La quatrième de couverture nous en apprend sur l’homme et son amour, que dis-je, sa gourmandise concernant la lecture et la linguistique. Cet amour, il le transmet dans son livre avec une verve, des trémolos dans les mots, un plaisir quasi charnel. Son livre, savant, érudit mais pas redondant, avec quelques piques bien senties « Et les Aztèques : qu’est-ce qui a bien pu pousser cette peuplade californienne à aller faire du tourisme au Mexique (je visualise un camping-car décoré de fleurs jaunes sur fond violet d’où s’échappe un air de Joan Baez, lancé à la poursuite d’un aigle entrevu dans un nuage de marijuana lors d’un trip particulièrement réussi), poussant même une reconnaissance jusqu’au Salvador (le fameux dialecte pipil) .
Vous apprendrez qu’en inuit « Tuktusiuqatiqarumalauqpuq » signifie « Il désira avoir un compagnon de chasse au caribou », que chidinaa'na'ibee'eldṍṍhtsohbikàà'dahnaaznilίgίi, « voiture qui glisse sur le sol avec de gros fusils dessus » parle en fait d’un tank !!
Ce fut un délice de lecture. Pierre Minaudier parle avec facétie de son amour des mots, des langues rares, des grammaires. J’aime son addiction. Ses déclarations d’amours dithyrambiques adressées aux éditions de Gruyter-Mouton trouvent leur acmé page 130. En voici quelques exemples sobres ! « Que tous les sains du paradis intercèdent en leur faveur au jour du jugement », « Elles sont le sel de la terre ! »
Un livre qu’il ne faut pas lire d’une traite, mais où il fait bon vagabonder, s’abandonner.
Jean-Pierre Minaudier a superbement traduit de l’estonien les livres d’Andrus Kivirähk, l’homme qui parlait la langue des serpents et les groseilles de novembre. La couverture est des mêmes auteurs.

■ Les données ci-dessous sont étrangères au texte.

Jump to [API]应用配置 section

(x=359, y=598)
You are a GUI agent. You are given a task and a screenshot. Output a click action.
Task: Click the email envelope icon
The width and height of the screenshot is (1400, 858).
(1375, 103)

Les cartes et les maquettes sont élaborées pour répondre à des besoins qui leur préexistent, tandis qu’une langue naît et se développe toute seule pour l’essentiel : c’est de manière imprévisible, incontrôlée qu’elle oriente notre regard sur les choses
Ainsi « tank » se dit chidinaa'na'ibee'eldṍṍhtsohbikàà'dahnaaznilίgίi, littéralement « voiture qui glisse sur le sol avec de gros fusils dessus ». Il est probable que dans la pratique, les Navajos recourent à l’anglais pour le genre de conversation où l’on a à mentionner un tank – C’est une bête question de sélection naturelle : le temps de s’écrier « Gare, le tank arrive ! », l’obstiné » navajophone est déjà réduit à l’état de crêpe Suzette, dans l’indifférence de ses compagnons d’armes plongés dans leur dictionnaire.